Service of Process in Actions in Personam: Individuals, Resident and Nonresident.—The proposition being well established that no person can be deprived of property rights by a decree in a case in which he neither appeared, nor was served or effectively made a party, it follows, by way of illustration that to subject property of individual citizens of a municipality, by a summary proceeding in equity, to the payment of an unsatisfied judgment against the municipality would be a denial of due process of law.[695] Similarly, in a suit against a local partnership, in which the resident partner was duly served with process and the nonresident partner was served only with notice, a judgment thus obtained is binding upon the firm and the resident partner, but is not a personal judgment against the nonresident and cannot be enforced by execution against his individual property.[696] That the nonresident partner should have been so protected is attributable to the fact the process of a court of one State cannot run into another and summon a party there domiciled to respond to proceedings against him, when neither his person nor his property is within the jurisdiction of the Court rendering the judgment.[697] In the case of a resident, however, absence alone will not defeat the processes of courts in the State of his domicile; for domicile is deemed to be sufficient to keep him within reach of the State courts for purposes of a personal judgment, whether obtained by means of appropriate, substituted service, or by actual personal service on the resident at a point outside the State. Amenability to such suit even during sojourns outside is viewed as an "incident of domicile."[698] However, if the defendant, although technically domiciled therein, has left the State with no intention to return, service by publication; that is, by advertisement in a local newspaper, as compared to a summons left at his last and usual place of abode where his family continued to reside, is inadequate inasmuch as it is not reasonably calculated to give him actual notice of the proceedings and opportunity to be heard.[699]

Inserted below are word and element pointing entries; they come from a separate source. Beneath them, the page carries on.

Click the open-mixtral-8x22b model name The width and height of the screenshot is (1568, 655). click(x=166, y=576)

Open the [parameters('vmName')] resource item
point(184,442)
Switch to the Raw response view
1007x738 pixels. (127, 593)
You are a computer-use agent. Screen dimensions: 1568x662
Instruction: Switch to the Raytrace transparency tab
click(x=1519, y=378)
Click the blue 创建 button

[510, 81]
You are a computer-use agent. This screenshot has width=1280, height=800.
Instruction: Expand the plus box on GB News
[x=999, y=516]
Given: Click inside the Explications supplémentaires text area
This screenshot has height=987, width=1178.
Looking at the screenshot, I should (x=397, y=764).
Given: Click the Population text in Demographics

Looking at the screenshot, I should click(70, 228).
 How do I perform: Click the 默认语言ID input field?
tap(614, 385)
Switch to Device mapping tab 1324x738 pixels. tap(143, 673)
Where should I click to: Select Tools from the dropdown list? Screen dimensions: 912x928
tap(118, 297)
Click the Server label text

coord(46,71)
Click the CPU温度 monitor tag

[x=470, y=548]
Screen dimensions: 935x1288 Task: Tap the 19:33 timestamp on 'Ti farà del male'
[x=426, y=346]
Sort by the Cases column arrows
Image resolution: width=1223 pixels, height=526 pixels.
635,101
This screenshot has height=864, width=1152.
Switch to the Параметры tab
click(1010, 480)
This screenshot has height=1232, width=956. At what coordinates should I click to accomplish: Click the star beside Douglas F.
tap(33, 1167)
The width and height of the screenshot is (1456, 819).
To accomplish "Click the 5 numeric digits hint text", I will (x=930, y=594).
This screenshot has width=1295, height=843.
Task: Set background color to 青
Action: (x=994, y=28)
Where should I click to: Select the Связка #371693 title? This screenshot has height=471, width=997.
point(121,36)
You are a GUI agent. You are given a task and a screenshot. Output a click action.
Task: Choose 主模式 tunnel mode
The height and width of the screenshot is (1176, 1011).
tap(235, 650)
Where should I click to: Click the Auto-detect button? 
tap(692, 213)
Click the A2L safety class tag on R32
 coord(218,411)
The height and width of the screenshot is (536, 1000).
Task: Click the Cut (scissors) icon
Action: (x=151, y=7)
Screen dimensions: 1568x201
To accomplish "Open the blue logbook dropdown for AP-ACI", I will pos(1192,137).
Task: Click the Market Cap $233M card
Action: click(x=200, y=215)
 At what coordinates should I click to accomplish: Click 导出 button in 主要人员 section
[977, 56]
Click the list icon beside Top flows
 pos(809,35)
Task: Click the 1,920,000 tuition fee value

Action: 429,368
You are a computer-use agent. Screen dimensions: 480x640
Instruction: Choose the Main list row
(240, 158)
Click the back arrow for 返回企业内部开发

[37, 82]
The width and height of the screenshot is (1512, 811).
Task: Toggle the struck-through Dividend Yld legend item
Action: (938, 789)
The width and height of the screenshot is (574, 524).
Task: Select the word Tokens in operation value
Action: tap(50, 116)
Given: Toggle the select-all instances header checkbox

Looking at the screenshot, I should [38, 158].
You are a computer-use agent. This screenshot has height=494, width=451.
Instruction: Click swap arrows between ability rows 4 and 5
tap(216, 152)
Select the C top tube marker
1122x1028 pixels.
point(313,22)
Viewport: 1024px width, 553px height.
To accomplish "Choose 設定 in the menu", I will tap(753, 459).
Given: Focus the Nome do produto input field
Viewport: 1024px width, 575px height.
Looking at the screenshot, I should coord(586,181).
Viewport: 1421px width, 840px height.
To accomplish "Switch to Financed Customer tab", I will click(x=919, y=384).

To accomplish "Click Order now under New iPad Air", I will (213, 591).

In the case of nonresident individuals who are domiciled elsewhere, jurisdiction in certain instances may be perfected by requiring such persons, as a condition to entering the State, to designate local agents to accept service of process. Although a State does not have the power to exclude individuals until such formal appointment of an agent has been made,[700] it may, for example, declare that the use of its highways by a nonresident is the equivalent of the appointment of the State Registrar as agent for receipt of process in suits growing out of motor vehicle accidents. However, a statute designating a State official as the proper person to receive service of process in such litigation must, to be valid, contain a provision making it reasonably probable that a notice of such service will be communicated to the person sued. If the statute imposed "either on the plaintiff himself, or upon the official" designated to accept process "or some other, the duty of communicating by mail or otherwise with the defendant" this requirement is met; but if the act exacts no more than service of process on the local agent, it is unconstitutional, notwithstanding that the defendant may have been personally served in his own State. Not having been directed by the statute, such personal service cannot supply constitutional validity to the act or to service under it.[701]